** Records shown **

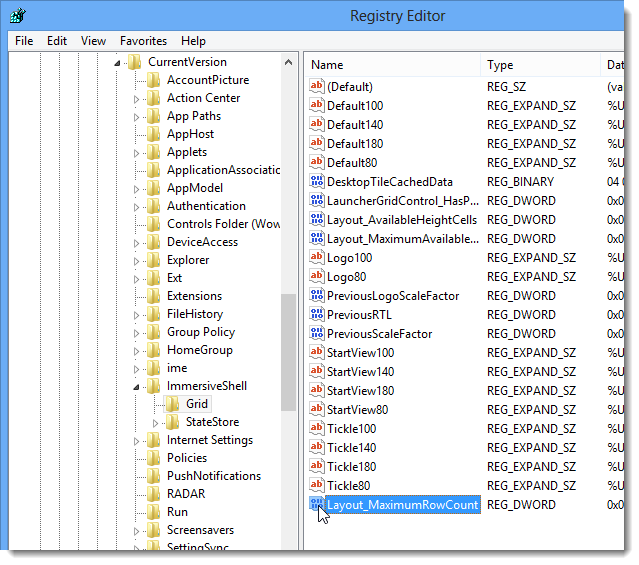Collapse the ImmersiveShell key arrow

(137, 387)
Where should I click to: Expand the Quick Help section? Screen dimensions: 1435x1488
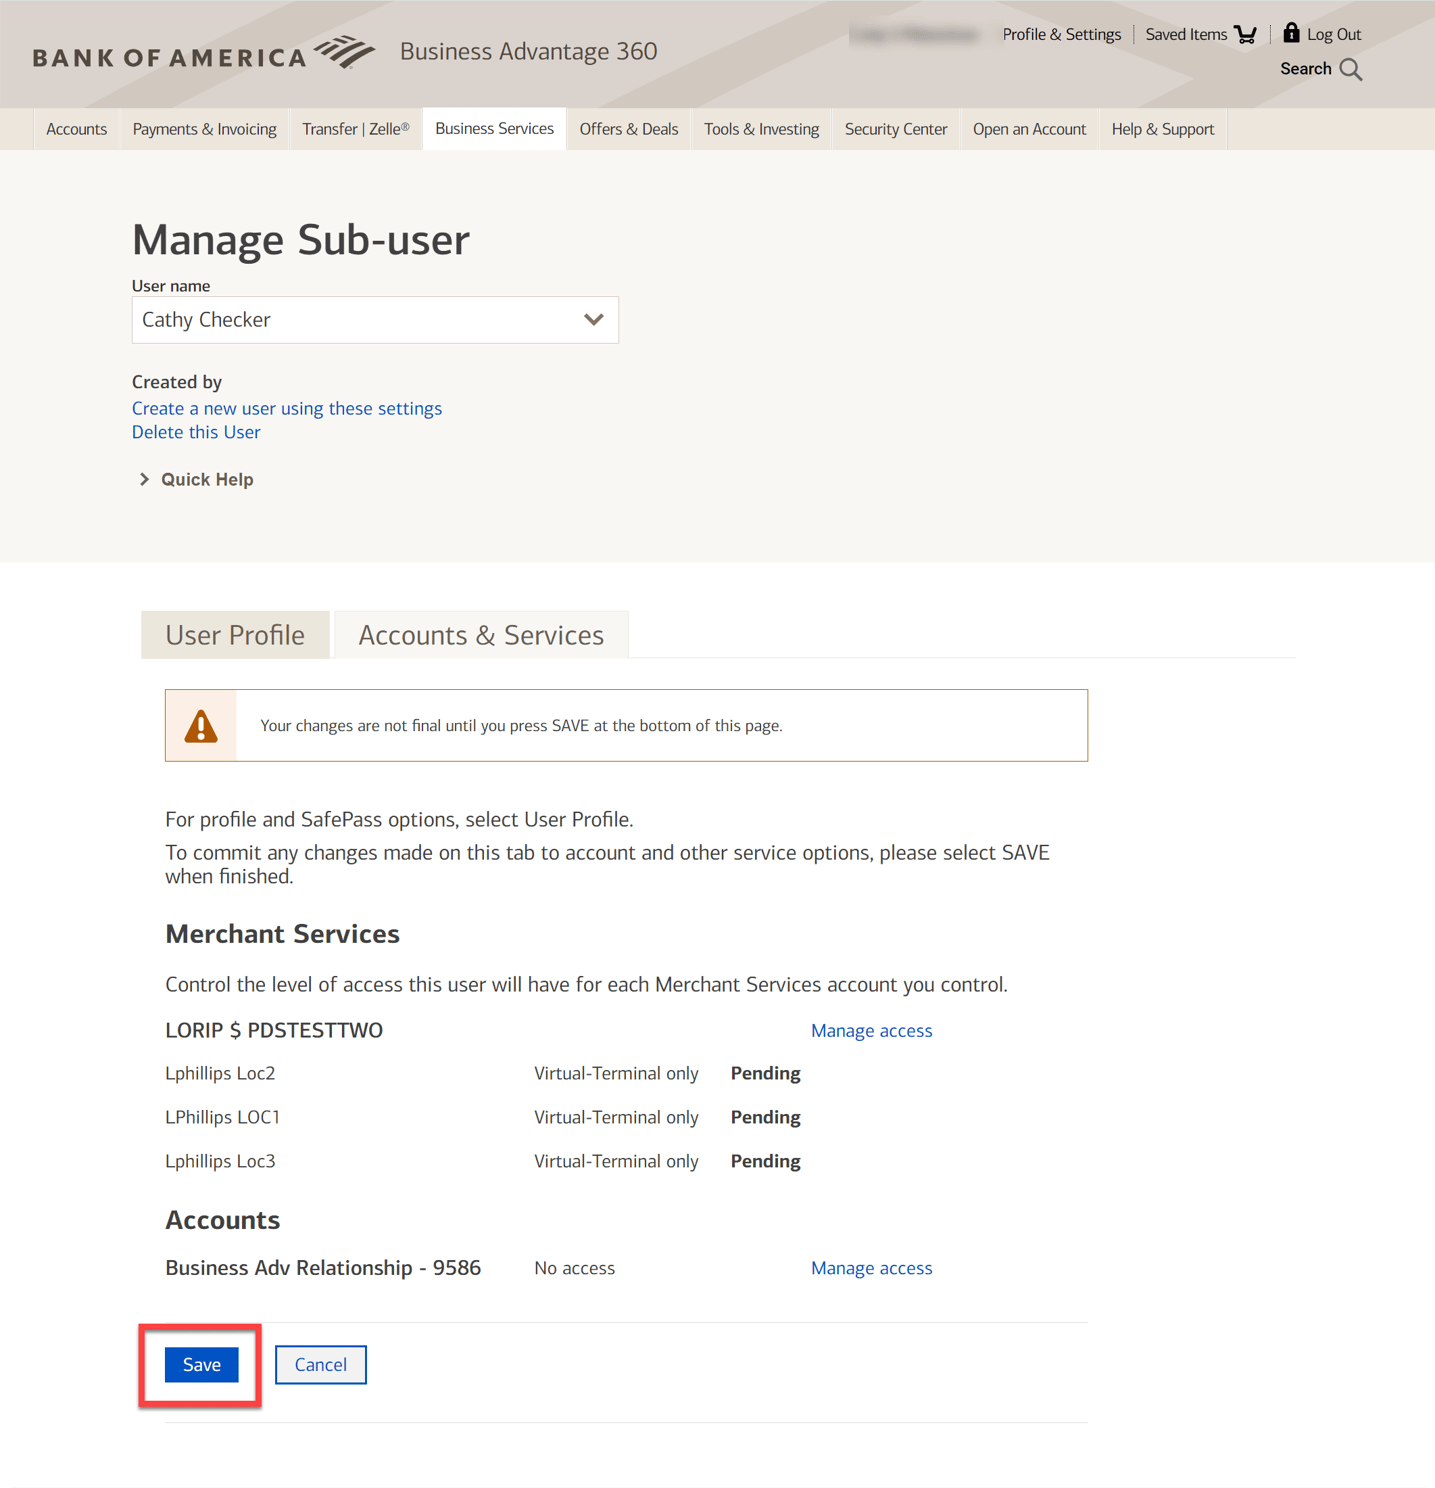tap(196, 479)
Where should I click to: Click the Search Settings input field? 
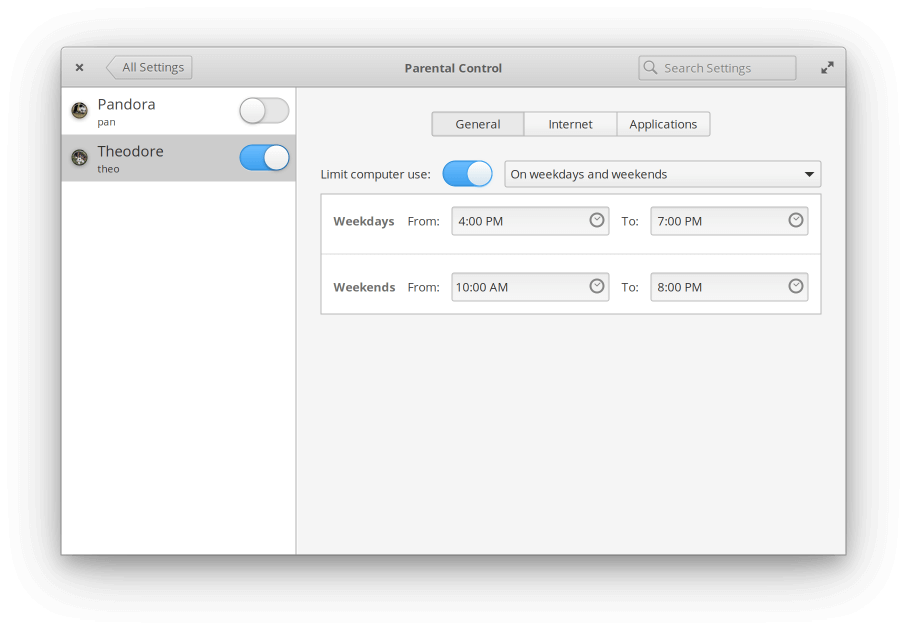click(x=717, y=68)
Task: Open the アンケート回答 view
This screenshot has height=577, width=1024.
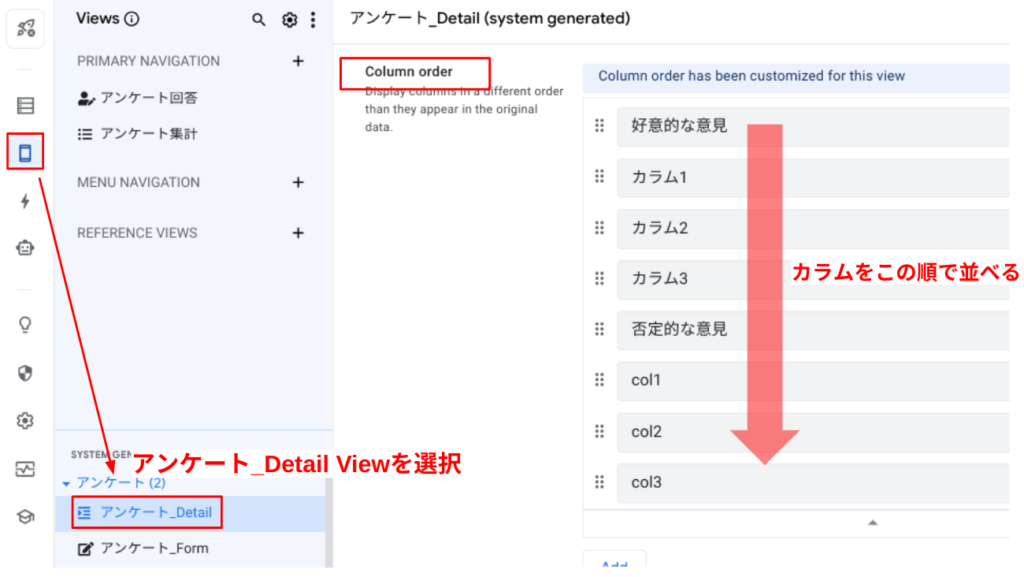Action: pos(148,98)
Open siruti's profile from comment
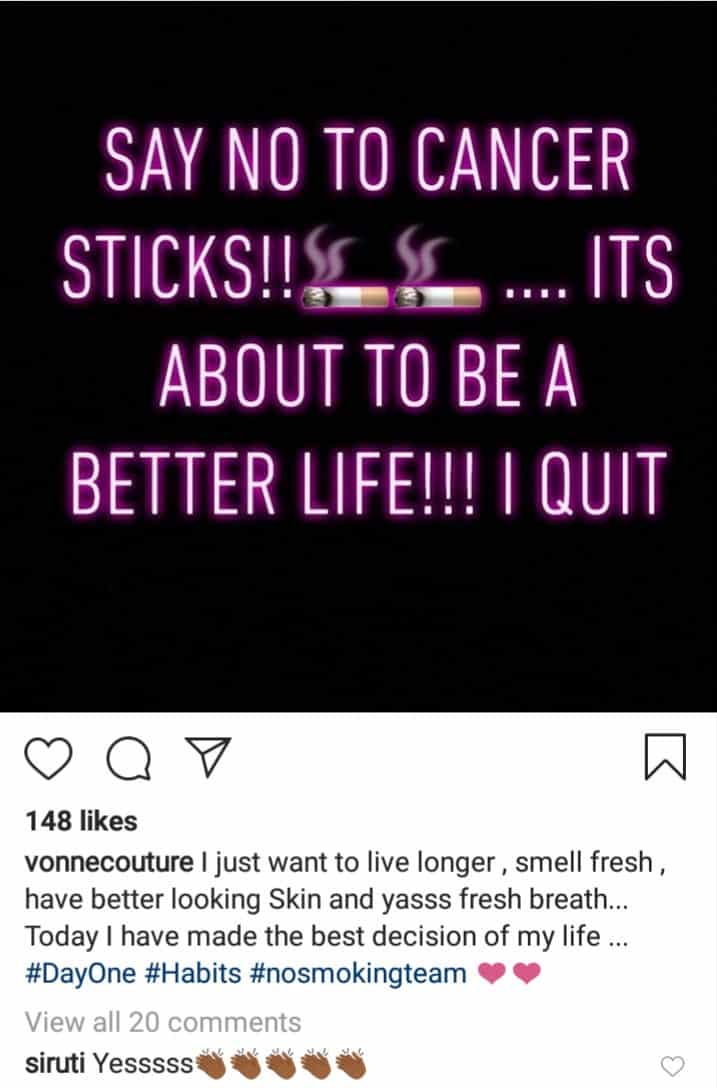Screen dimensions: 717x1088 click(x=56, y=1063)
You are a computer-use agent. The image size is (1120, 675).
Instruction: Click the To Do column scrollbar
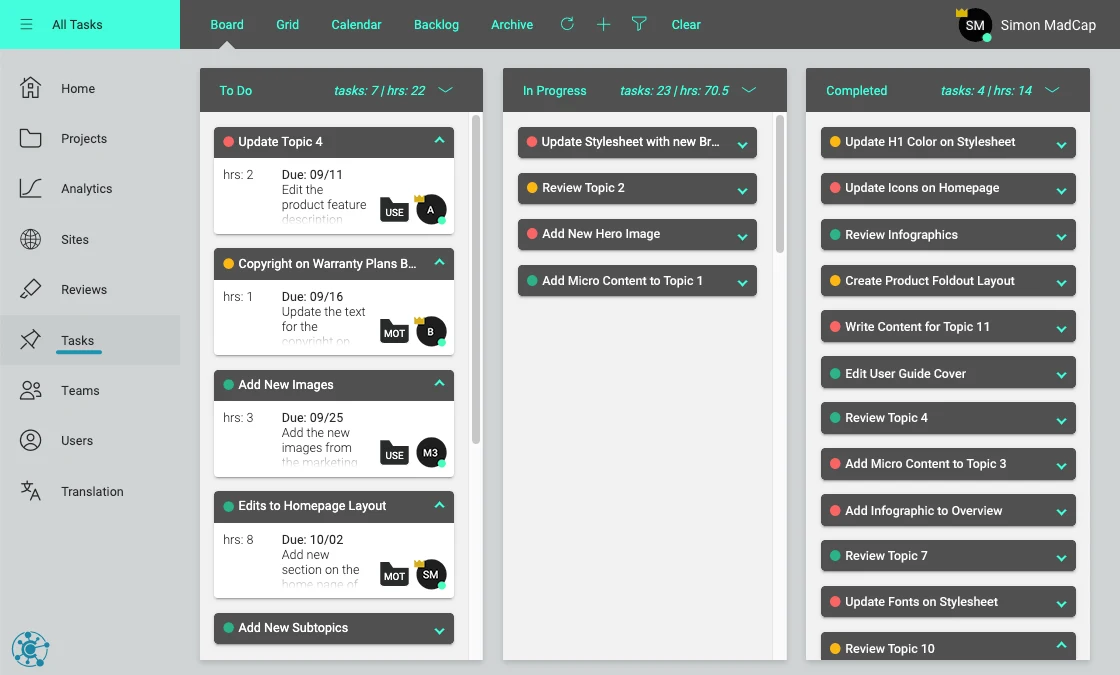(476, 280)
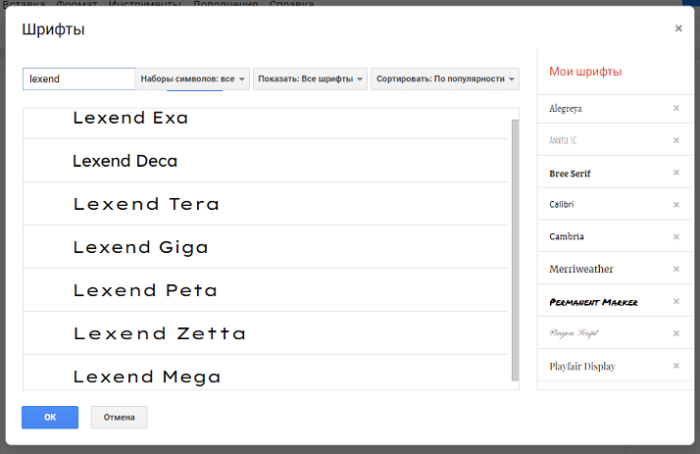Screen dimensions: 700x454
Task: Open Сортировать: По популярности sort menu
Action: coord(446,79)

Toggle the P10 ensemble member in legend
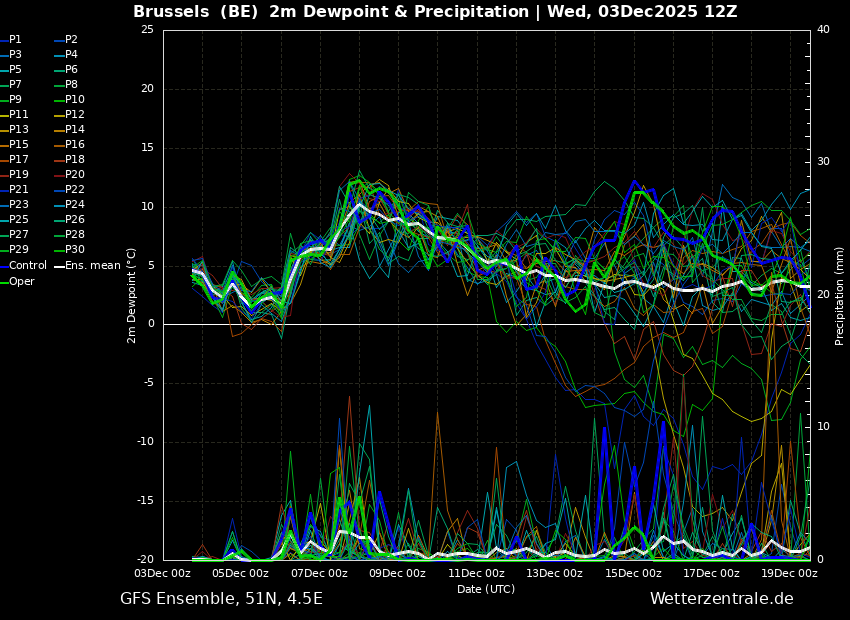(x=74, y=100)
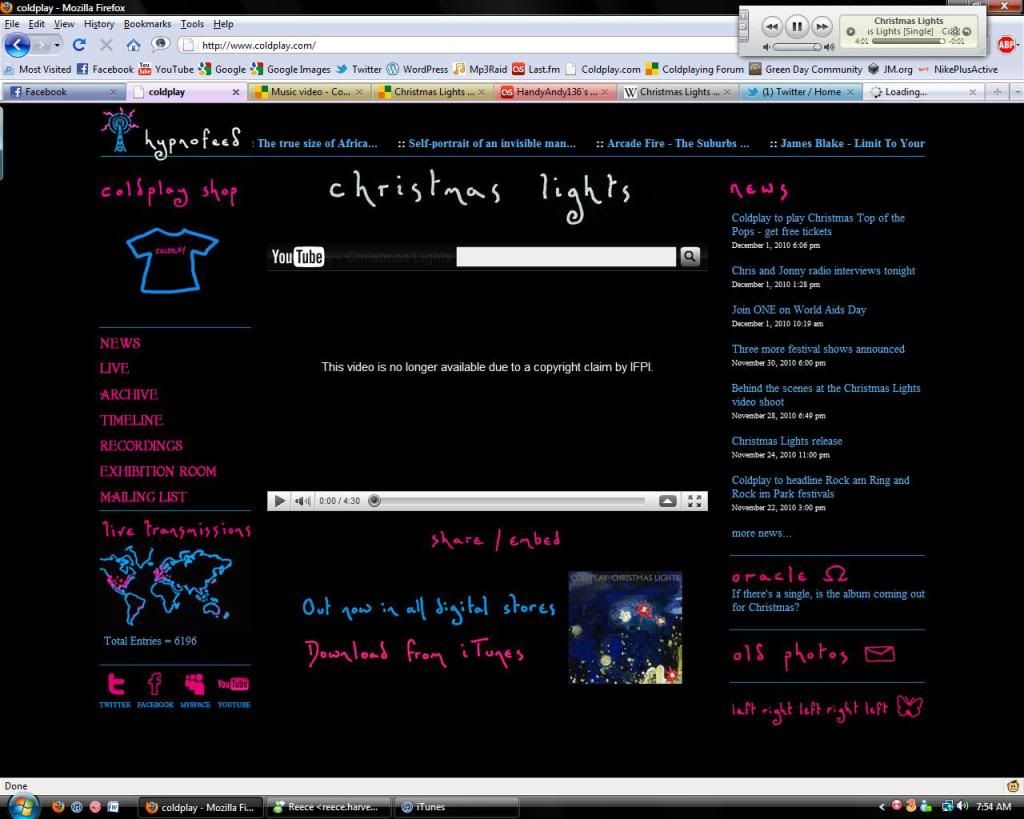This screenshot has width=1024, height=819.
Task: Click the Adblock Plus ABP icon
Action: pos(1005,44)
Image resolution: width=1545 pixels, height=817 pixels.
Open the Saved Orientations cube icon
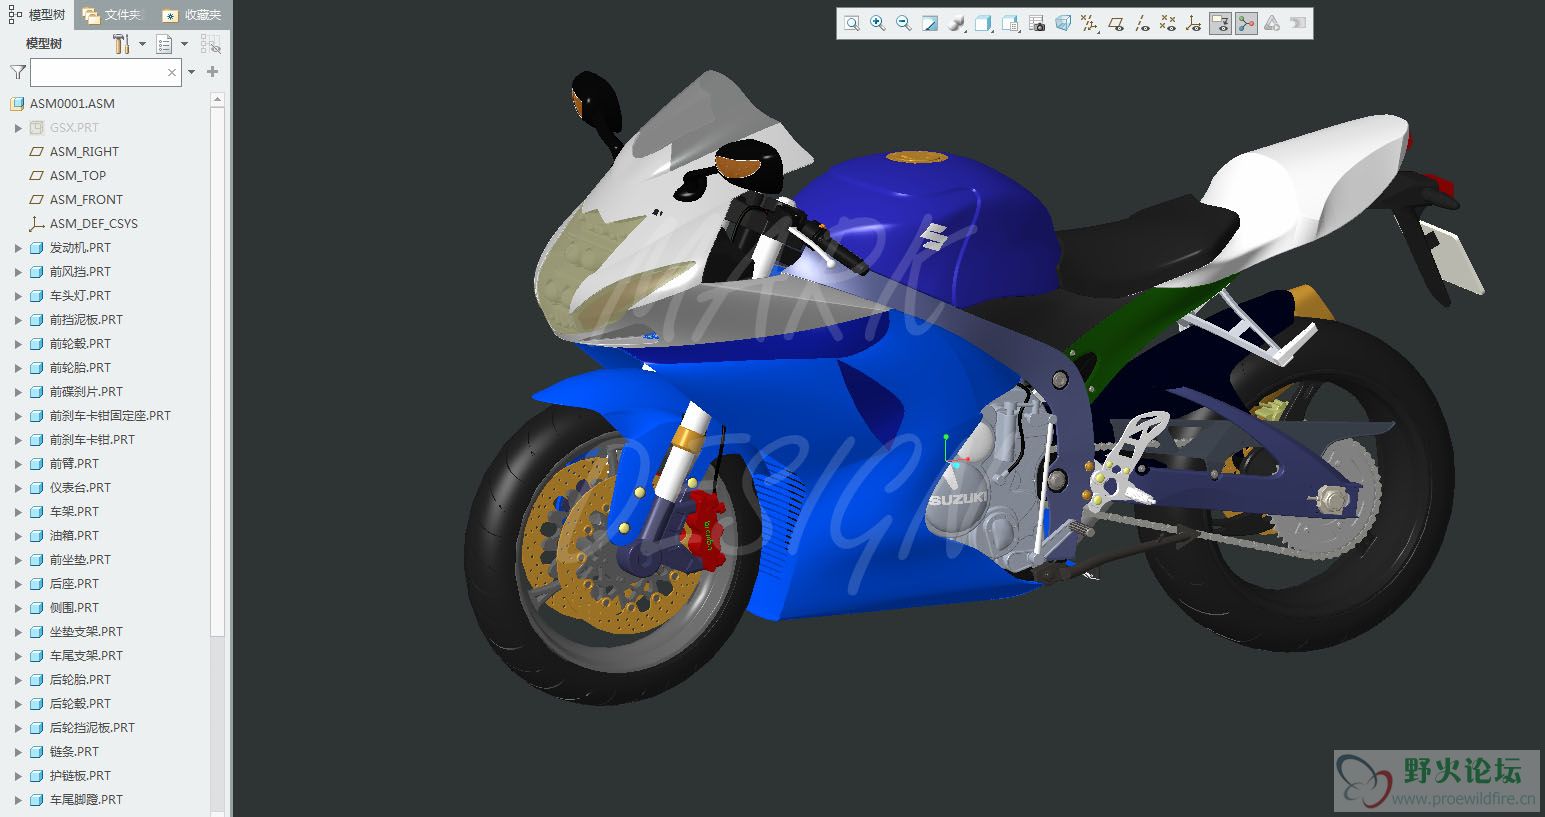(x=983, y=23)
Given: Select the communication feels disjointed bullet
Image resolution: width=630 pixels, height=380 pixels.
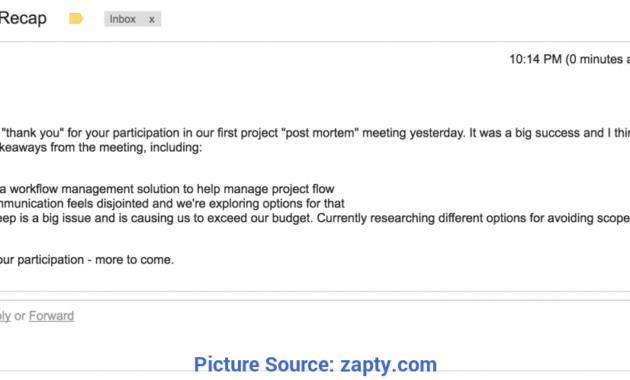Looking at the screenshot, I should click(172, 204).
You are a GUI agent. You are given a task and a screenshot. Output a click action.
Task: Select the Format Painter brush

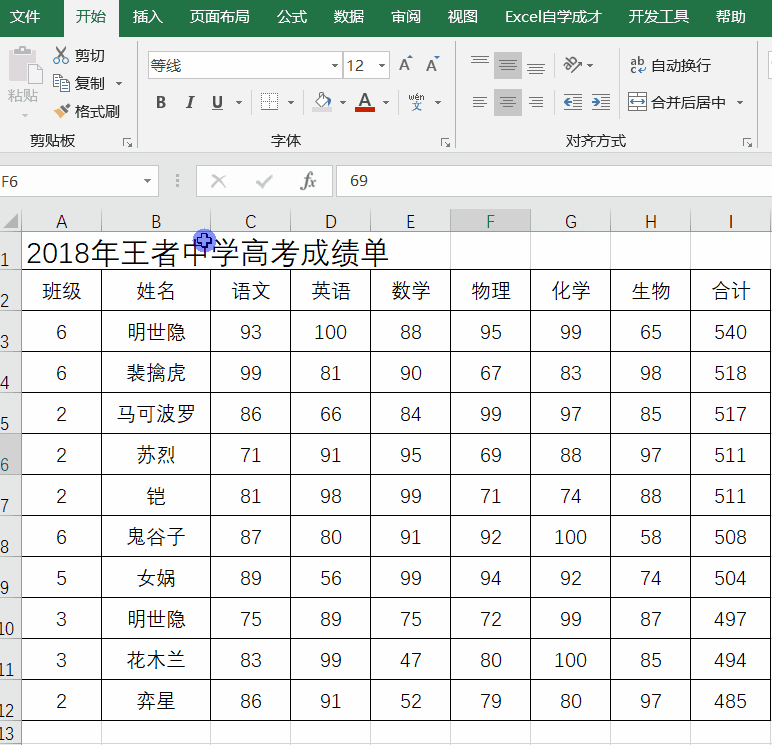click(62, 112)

** Exercise instructions **
Reproduce, word for word, only the lines in the records above from the line with "Where should I click to: Expand" through the line with "You are a computer-use", including both ends; omit the pictures.

** Exercise result **
Where should I click to: Expand the Quick Help section? Screen dimensions: 1435x1488
tap(196, 479)
Where should I click to: Click the Search Settings input field? 
click(x=717, y=68)
Task: Open the アンケート回答 view
This screenshot has height=577, width=1024.
Action: pos(148,98)
Open siruti's profile from comment
Screen dimensions: 717x1088 click(x=56, y=1063)
You are a computer-use agent. The image size is (1120, 675).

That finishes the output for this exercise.